The expected answer is the data below, printed verbatim without its pictures.

PROVIDED DATA below:

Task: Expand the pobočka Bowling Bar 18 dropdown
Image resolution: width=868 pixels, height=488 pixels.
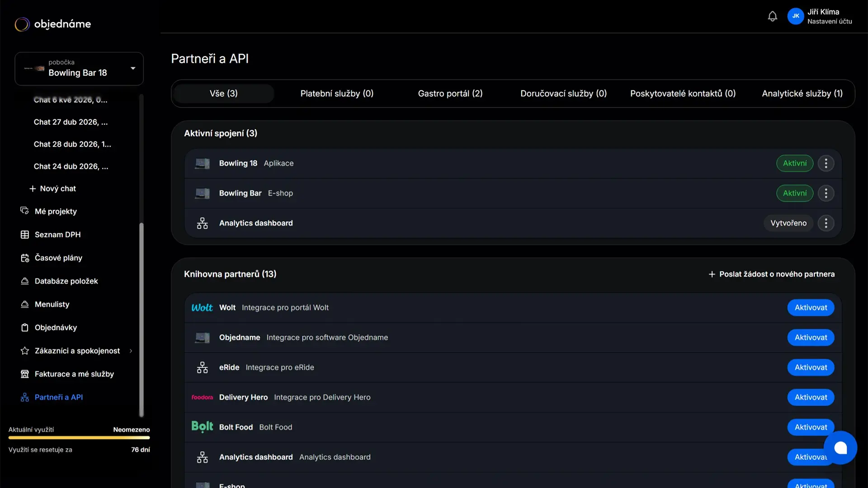Action: (x=79, y=69)
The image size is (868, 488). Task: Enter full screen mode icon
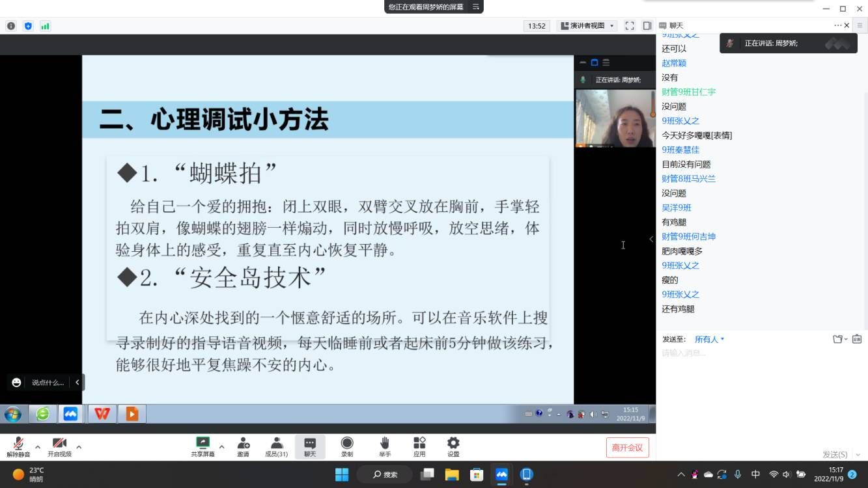coord(630,26)
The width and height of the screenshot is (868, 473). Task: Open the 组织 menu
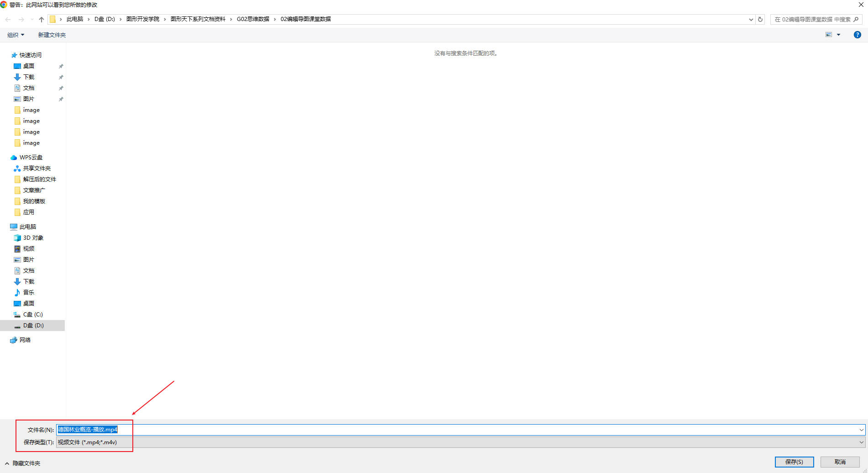(x=16, y=35)
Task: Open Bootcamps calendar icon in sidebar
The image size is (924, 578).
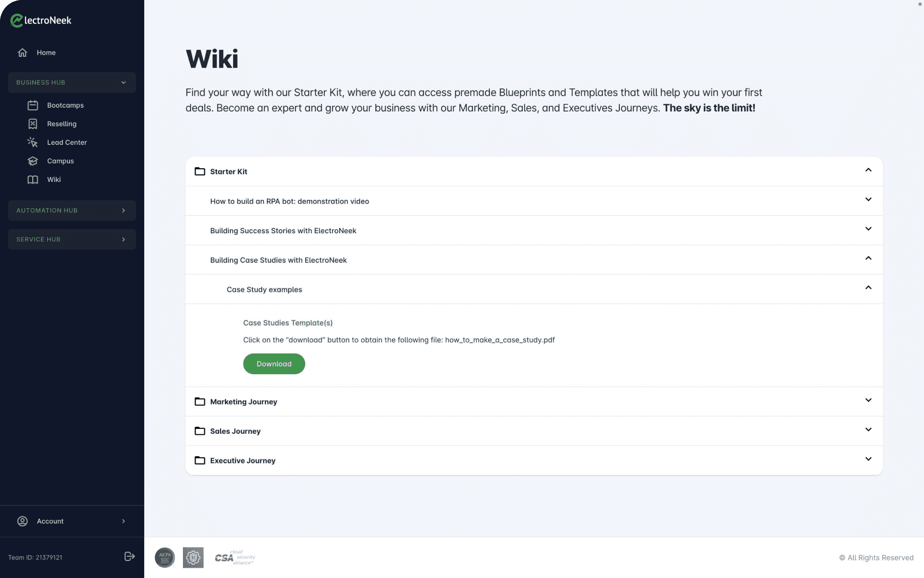Action: 33,105
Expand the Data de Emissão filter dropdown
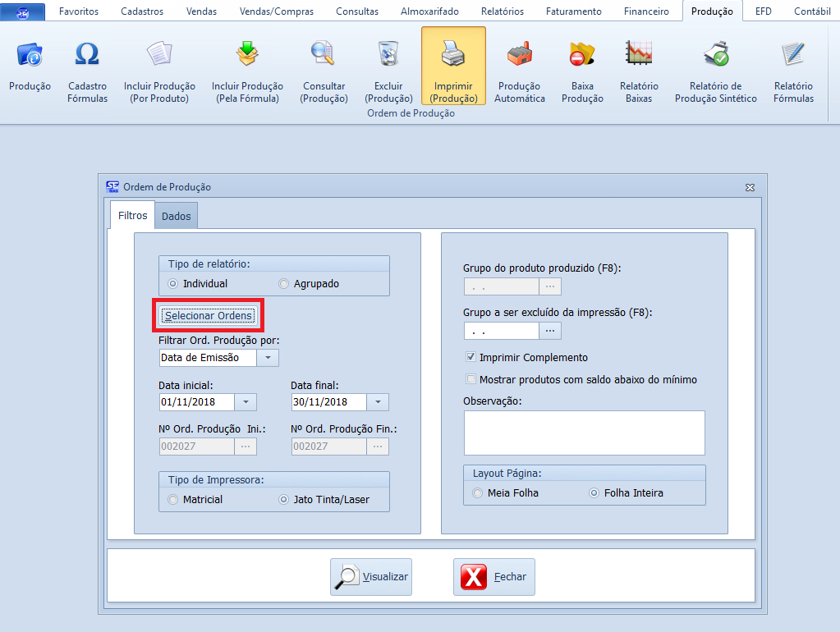The height and width of the screenshot is (632, 840). (268, 358)
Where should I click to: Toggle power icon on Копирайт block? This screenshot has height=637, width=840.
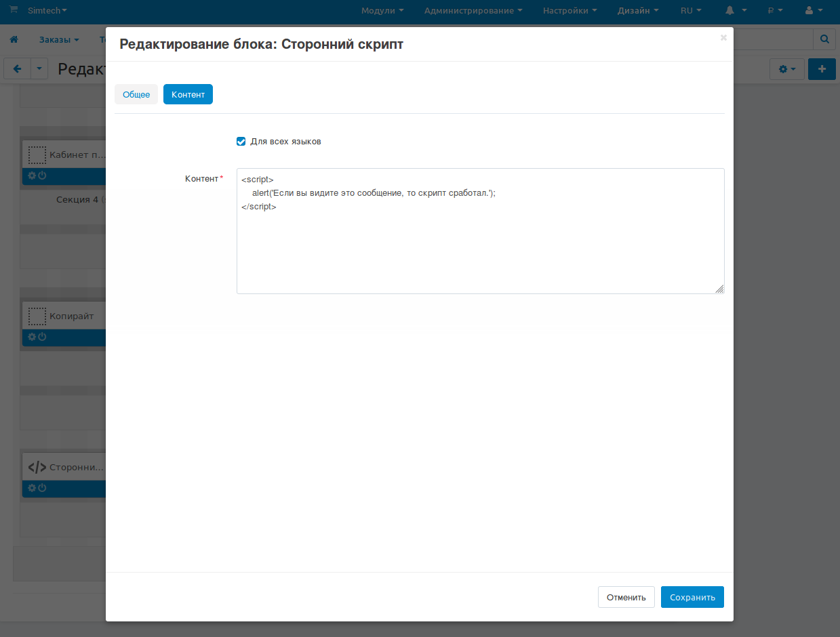[x=42, y=337]

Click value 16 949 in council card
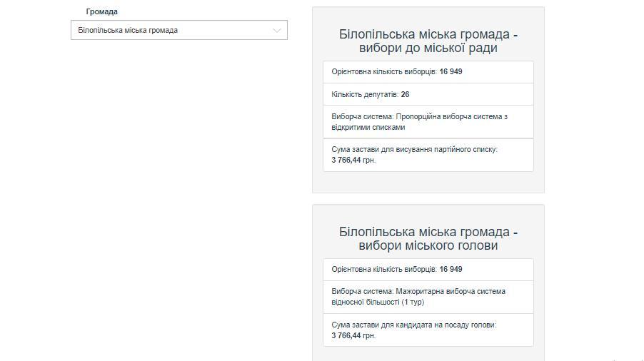tap(451, 72)
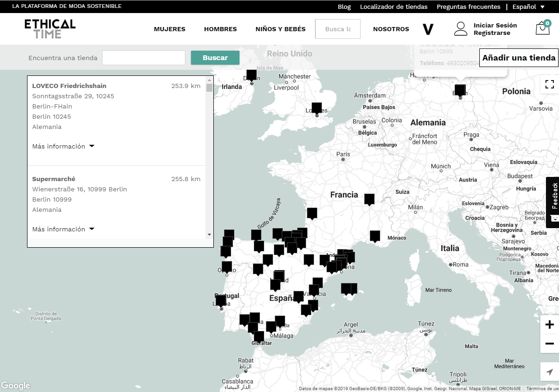The height and width of the screenshot is (392, 559).
Task: Click the Encuentra una tienda input field
Action: 143,58
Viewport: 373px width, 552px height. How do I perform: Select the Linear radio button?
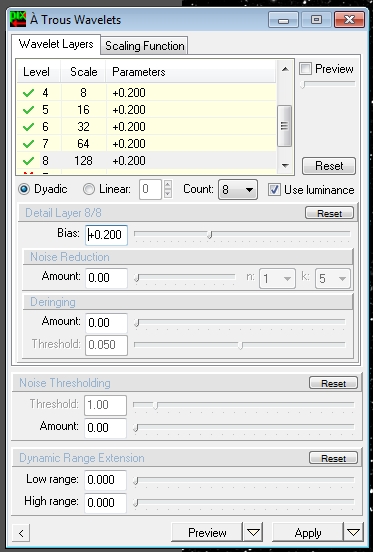point(89,189)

End of PROVIDED DATA.

COMPLETED EXERCISE
Task: Expand the pobočka Bowling Bar 18 dropdown
Image resolution: width=868 pixels, height=488 pixels.
Action: (x=79, y=69)
The image size is (868, 488). Task: Enter full screen mode icon
coord(630,26)
The width and height of the screenshot is (868, 473). Task: Open the 组织 menu
(x=16, y=35)
Task: Open Bootcamps calendar icon in sidebar
The image size is (924, 578).
Action: 33,105
Expand the Data de Emissão filter dropdown
The height and width of the screenshot is (632, 840). (268, 358)
Where should I click to: Toggle power icon on Копирайт block? This screenshot has height=637, width=840.
[x=42, y=337]

Click value 16 949 in council card
tap(451, 72)
The height and width of the screenshot is (392, 559).
Task: Click the Encuentra una tienda input field
Action: 143,58
Viewport: 373px width, 552px height. How do I perform: Select the Linear radio button?
point(89,189)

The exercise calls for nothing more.